August 9, 2016 by Staff Reporter
There was a time when Malawians during the late Prof Bingu Wa Mutharika administration were subjected to economic atrocities beyond reasonable doubt.
DPP became an acronym for Diesel, Petrol Palibe. To most Malawians the only sense by then was the suicide mission being advocated by the International Monetary Fund (IMF) that the solution to our problem was to devalue the Kwacha.
Even our self acclaimed economics experts shared this devilish gospel only Bingu stood his ground despite the fact that the currency which was to be devalued was already self-devalued by then.
It doesn’t need an economic expert like Henry Kachaje to see that IMF doesn’t have good faith for Africa’s future.
Despite advocating for poverty reduction and its eventual elimination the only thing these
guys have done to Africa is to multiply our poverty.
Policies like Structural Adjacent Programs (SAP) have weakened the power of African states causing political turmoil in the
continent.
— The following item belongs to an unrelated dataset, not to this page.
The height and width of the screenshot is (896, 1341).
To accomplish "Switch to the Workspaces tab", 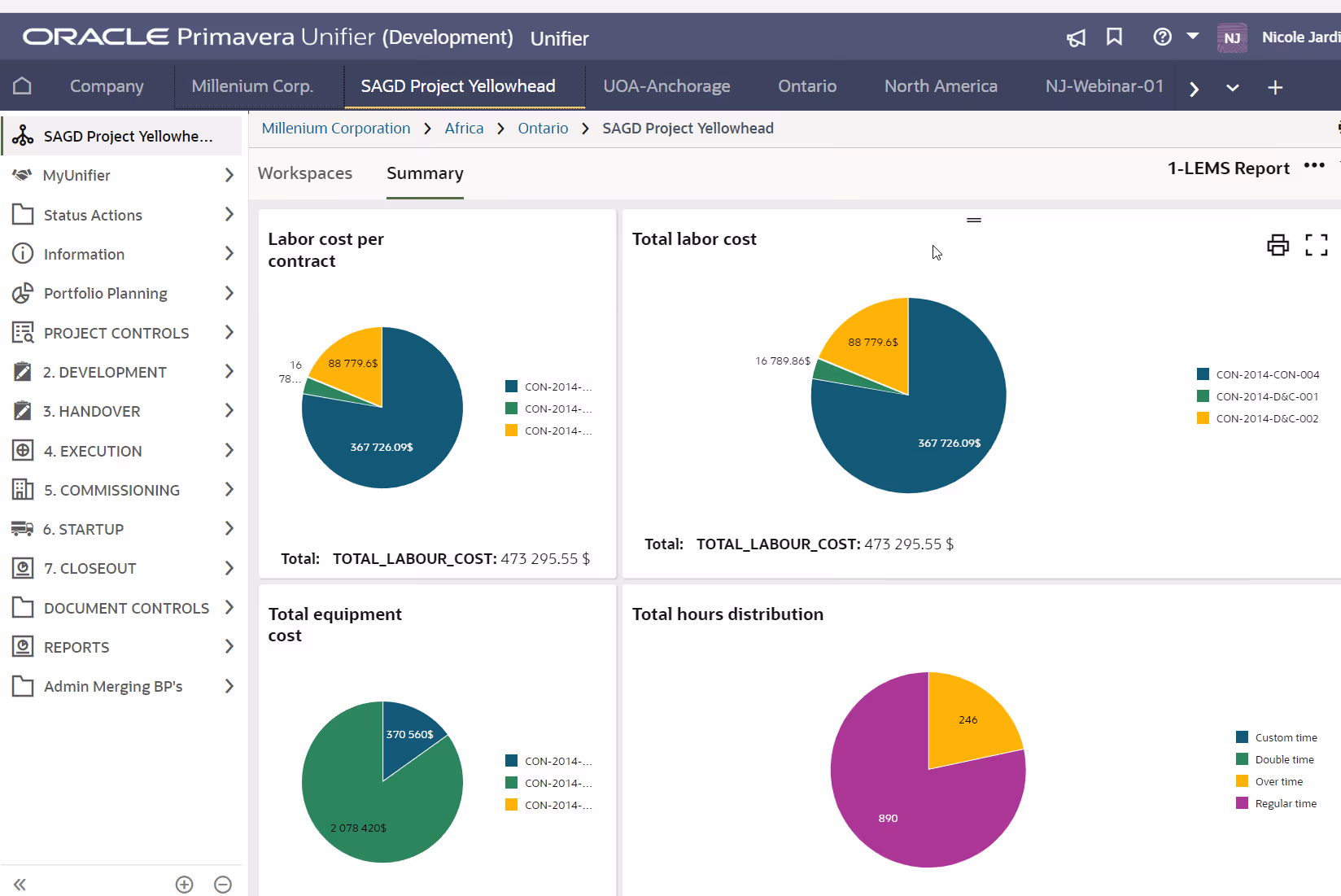I will (x=304, y=173).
SAP among others encourages debt repayment at the expense of development priorities.
African states are busy repaying these loans thereby reducing their budget allocation to Health, Education and agricultural sector.
Where on earth do people develop without education or good health facilities?
The other bad side of these international monetary institutions is that they encourage
privatization there by eliminating
government role in the economic sphere.
Unless African leaders closely analyses these policies before adopting them Africa is doomed to remain poor.
The International Monetary Fund (IMF) and the World Bank are institutions in the United Nations system. They share the same goal of raising living standards in their member countries.
Their approaches to this goal are
complementary, with the IMF focusing on macroeconomic issues and the World Bank concentrating on long-term economic development and poverty reduction.